I place the water down in front of him, already knowing he won’t touch it or the beer pudding he ordered either. “What’s your name, sweetie?” I ask him.

“Bartosz.”

“I like it. Can I call you Bartosz with the Good Hair?”

He looks helpless at my question. He’s obviously not a Beyoncé fan, which means he’s out of step with most of the world. But I’ve seen that expression before: It’s exactly what Leif Helgarson looks like when he doesn’t understand what young people of today are talking about. Bartosz is from another era. “If you wish,” he says, waving slim fingers to dismiss something unimportant. “What did you say the name of your co-worker is?”

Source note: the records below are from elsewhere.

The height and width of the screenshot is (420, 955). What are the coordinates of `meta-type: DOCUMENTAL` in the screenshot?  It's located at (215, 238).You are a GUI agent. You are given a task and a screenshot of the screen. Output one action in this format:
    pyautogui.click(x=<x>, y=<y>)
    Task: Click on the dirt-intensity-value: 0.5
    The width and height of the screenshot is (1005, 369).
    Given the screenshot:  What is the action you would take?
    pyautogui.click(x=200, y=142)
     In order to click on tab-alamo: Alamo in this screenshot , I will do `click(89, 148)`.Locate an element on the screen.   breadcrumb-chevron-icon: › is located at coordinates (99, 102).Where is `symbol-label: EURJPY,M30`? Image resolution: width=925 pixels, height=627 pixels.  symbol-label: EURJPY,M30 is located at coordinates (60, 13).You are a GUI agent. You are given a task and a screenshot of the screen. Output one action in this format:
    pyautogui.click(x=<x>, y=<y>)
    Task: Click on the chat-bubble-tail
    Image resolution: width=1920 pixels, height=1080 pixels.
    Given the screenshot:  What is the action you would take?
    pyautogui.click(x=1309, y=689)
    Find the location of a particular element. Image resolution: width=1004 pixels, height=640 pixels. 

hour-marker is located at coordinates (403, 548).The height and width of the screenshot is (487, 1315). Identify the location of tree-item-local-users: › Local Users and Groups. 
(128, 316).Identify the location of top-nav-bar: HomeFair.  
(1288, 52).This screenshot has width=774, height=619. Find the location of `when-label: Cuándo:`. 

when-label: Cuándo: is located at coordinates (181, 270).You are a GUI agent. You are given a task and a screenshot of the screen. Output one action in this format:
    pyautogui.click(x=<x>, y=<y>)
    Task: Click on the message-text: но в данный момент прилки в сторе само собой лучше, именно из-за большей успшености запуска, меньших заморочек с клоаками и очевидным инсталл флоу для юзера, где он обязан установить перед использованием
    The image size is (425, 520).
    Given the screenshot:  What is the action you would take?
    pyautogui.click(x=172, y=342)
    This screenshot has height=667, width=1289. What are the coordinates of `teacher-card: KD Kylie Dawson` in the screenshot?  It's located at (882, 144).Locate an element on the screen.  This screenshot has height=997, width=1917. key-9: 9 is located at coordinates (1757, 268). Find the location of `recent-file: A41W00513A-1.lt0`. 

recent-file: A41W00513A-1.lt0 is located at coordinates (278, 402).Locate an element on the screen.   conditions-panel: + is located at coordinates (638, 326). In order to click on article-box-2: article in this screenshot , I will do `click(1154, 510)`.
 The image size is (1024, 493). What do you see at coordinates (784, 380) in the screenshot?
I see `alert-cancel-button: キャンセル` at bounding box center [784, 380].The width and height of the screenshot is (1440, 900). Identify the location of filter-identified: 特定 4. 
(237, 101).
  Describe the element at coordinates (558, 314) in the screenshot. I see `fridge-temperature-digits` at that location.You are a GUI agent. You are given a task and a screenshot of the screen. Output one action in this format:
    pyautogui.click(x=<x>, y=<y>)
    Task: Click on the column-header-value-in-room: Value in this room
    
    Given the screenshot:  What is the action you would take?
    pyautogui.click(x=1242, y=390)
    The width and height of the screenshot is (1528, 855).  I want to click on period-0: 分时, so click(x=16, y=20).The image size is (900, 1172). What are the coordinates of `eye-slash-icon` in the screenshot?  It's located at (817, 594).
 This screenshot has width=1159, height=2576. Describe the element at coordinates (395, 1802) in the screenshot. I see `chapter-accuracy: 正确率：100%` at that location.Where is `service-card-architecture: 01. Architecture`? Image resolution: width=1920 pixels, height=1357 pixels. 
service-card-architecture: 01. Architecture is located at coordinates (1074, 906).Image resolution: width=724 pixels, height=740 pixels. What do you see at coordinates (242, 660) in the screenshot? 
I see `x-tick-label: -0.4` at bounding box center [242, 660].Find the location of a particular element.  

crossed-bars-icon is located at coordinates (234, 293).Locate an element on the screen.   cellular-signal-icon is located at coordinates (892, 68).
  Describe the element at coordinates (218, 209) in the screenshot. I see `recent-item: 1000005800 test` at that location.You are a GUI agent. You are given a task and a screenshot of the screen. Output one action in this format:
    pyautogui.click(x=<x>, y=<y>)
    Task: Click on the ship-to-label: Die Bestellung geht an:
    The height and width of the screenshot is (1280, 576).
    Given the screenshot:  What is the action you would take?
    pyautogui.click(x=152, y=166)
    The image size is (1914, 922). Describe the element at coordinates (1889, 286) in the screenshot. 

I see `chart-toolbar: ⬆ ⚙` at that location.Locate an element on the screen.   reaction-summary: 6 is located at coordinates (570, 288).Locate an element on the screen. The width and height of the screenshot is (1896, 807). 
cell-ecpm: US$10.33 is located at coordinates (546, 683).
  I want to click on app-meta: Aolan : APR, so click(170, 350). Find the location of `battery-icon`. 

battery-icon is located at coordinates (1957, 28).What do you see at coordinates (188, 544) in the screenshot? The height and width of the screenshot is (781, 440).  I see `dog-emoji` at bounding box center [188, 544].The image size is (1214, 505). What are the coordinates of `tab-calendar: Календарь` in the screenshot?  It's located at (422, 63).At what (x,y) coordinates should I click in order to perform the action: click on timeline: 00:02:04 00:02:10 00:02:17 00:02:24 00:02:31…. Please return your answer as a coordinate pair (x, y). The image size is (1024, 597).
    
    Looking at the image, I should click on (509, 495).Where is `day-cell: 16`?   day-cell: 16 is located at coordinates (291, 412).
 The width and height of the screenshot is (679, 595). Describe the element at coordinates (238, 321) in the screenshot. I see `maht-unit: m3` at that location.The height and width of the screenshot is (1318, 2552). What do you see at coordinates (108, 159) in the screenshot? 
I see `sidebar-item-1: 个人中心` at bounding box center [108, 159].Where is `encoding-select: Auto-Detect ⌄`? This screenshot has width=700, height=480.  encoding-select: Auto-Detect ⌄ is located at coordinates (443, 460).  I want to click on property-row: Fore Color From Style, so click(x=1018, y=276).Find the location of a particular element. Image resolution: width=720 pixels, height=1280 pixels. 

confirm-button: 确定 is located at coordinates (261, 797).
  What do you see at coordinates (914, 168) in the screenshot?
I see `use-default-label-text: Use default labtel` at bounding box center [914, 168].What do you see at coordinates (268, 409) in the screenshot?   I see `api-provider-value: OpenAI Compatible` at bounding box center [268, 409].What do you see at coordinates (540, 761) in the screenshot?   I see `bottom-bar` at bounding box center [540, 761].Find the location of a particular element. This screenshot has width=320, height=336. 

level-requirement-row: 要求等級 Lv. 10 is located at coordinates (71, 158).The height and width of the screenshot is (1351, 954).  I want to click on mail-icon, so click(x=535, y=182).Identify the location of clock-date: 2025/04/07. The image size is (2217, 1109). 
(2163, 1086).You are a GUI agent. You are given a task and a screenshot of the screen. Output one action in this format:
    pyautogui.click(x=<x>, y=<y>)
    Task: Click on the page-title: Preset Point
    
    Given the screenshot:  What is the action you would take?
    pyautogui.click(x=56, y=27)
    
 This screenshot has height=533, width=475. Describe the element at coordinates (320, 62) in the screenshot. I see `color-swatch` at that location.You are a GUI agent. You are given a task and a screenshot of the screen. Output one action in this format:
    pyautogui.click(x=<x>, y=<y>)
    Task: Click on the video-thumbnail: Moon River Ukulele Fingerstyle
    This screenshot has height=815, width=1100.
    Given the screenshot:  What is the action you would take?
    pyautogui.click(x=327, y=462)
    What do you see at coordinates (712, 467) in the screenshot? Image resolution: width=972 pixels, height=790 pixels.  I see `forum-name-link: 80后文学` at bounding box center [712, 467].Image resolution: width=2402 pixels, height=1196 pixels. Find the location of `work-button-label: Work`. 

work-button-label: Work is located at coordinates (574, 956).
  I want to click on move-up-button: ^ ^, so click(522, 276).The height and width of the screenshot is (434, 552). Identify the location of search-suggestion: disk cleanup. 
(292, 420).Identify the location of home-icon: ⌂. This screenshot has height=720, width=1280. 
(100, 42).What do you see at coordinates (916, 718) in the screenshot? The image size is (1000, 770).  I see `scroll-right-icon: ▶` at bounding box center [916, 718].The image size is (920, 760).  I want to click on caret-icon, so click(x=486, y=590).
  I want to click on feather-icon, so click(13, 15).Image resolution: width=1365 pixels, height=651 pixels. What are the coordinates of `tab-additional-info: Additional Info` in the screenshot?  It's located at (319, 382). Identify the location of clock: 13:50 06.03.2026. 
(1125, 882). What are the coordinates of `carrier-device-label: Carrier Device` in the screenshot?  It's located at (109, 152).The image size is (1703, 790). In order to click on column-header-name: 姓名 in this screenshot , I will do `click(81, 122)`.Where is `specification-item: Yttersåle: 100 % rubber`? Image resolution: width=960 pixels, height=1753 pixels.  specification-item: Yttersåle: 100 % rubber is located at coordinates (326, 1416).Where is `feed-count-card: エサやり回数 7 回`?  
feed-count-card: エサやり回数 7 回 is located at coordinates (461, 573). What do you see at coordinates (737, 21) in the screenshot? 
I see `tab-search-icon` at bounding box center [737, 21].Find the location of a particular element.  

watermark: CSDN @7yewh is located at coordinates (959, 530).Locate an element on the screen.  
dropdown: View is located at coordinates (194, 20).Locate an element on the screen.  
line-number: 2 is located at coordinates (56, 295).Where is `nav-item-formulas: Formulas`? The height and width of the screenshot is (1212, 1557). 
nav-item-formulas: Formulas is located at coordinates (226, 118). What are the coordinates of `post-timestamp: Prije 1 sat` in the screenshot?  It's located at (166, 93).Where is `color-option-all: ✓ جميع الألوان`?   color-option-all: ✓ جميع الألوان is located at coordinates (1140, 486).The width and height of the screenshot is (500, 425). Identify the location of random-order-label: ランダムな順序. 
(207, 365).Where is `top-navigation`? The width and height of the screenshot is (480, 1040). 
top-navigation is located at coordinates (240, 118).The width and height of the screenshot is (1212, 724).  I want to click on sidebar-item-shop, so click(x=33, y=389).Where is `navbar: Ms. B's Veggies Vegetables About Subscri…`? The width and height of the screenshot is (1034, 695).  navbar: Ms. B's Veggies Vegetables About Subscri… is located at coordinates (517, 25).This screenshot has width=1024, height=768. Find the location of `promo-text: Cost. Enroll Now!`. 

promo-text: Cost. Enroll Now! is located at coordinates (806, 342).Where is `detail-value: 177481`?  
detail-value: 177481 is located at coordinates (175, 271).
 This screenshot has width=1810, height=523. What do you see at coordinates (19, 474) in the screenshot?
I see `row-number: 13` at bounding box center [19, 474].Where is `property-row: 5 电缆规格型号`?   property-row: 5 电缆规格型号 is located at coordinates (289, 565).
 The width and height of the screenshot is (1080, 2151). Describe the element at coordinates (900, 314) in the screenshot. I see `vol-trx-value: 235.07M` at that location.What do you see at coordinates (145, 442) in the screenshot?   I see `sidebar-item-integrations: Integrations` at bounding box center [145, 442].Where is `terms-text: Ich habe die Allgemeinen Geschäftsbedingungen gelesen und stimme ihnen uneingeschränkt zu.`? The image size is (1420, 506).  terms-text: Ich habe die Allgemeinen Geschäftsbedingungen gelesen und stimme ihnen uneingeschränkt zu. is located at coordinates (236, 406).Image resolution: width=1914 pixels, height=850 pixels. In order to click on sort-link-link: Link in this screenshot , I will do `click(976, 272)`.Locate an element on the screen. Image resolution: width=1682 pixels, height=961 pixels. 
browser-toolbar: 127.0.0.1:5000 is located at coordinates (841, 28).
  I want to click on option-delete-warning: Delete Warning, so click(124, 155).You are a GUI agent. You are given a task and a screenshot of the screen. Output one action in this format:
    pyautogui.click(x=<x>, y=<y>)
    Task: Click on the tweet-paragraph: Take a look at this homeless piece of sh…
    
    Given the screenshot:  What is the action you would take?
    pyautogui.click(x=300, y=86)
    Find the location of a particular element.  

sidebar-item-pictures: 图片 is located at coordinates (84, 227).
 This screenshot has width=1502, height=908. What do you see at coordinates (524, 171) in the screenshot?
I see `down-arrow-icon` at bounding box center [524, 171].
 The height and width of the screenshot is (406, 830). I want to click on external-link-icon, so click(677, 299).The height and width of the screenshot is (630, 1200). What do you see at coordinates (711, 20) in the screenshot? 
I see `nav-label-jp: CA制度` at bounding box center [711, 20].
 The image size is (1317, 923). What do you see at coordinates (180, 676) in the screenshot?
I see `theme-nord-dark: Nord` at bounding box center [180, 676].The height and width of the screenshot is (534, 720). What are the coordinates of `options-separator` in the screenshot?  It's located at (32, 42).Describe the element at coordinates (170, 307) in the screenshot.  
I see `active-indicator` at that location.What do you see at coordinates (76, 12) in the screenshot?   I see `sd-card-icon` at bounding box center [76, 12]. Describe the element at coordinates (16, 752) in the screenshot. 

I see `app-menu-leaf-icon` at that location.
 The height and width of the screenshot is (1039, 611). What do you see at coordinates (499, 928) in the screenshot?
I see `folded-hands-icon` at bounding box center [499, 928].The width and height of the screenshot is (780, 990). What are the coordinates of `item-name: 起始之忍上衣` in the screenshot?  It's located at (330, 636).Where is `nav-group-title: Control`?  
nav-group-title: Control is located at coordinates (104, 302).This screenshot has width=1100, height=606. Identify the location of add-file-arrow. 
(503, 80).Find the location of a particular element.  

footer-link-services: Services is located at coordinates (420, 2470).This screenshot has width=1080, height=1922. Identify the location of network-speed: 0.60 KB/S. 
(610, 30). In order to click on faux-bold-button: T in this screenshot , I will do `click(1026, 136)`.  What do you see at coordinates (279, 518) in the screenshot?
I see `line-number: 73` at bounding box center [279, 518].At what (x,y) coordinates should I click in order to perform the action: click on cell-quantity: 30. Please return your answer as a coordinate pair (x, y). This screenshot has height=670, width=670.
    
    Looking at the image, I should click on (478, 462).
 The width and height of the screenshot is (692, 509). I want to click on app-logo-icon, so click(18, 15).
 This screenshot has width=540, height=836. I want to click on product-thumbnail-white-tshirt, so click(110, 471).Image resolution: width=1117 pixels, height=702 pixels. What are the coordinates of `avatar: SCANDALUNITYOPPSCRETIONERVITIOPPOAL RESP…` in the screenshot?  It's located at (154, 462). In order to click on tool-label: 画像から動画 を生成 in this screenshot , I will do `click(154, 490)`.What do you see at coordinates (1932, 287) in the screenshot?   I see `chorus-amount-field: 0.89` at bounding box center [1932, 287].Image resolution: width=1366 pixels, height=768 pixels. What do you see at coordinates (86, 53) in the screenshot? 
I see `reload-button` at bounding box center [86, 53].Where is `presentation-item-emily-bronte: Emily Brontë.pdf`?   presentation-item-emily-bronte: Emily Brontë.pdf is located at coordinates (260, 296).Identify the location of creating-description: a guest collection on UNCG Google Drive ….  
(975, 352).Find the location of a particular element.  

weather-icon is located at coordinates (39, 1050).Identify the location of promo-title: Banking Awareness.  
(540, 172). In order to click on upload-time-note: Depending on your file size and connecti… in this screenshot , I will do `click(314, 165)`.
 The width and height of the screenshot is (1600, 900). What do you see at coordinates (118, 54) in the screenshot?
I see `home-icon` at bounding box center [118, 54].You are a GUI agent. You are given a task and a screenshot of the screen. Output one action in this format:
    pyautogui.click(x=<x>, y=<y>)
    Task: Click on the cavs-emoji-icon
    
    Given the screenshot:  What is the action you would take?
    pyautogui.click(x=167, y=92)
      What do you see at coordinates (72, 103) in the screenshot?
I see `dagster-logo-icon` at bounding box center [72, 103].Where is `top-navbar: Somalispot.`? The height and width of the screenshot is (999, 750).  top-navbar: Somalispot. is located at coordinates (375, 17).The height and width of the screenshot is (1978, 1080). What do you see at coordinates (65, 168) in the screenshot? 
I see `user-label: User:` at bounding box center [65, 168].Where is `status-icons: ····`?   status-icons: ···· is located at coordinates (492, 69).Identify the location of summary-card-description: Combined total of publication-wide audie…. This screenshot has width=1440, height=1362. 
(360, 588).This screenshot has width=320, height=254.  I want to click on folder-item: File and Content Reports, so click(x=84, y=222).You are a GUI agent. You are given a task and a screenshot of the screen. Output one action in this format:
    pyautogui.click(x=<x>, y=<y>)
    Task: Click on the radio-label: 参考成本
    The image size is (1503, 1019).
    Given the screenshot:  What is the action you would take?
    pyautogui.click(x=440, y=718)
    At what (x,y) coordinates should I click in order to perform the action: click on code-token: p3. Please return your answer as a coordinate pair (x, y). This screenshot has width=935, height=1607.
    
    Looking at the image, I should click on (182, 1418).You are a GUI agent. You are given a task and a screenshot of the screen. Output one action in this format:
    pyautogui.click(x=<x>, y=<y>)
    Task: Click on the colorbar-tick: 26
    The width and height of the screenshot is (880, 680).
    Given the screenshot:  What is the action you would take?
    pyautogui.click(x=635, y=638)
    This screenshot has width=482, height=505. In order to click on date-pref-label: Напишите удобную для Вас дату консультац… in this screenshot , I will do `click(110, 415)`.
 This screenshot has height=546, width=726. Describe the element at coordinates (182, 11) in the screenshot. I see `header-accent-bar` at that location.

“I didn’t. What do you need from her, if you don’t even know her name?”

He reaches into his jacket and pulls out an envelope. “I am merely a messenger. I’m supposed to give this letter to the redheaded American with tattoos on her forearm.”

He places it on the bar: classy linen stationery in an ivory cream, not addressed to anyone. “Oh. Well,” I say, adopting what I hope is a casual, helpful tone, “I can give it to her if you want, no problem at all, if you’re in a hurry.”

“A kind offer. And what is your name?”

I don’t want to give him my real name or my current alias either, so I make one up: “I’m Delilah.”

“Delilah. Excellent. Delilah, please look at me.” I do, and he immediately uses eye contact to attempt to charm me. I know what he’s up to, because the cold iron talisman resting out of sight beneath my shirt presses against my chest, warding off this direct attack. And I do consider charms an attack, something I’ve discussed at length with the sisters: They’re a subversion of the will, a mental assault, no matter how benign they’re supposed to be.

“If I give this letter into your care, you will be sure to give it to your co-worker as soon as she arrives, won’t you?”

“Yes,” I say, and nod for good measure, doing my best to play along and sound dazed. But I mess up somehow, because he doesn’t believe me. His head tilts to the side and he frowns.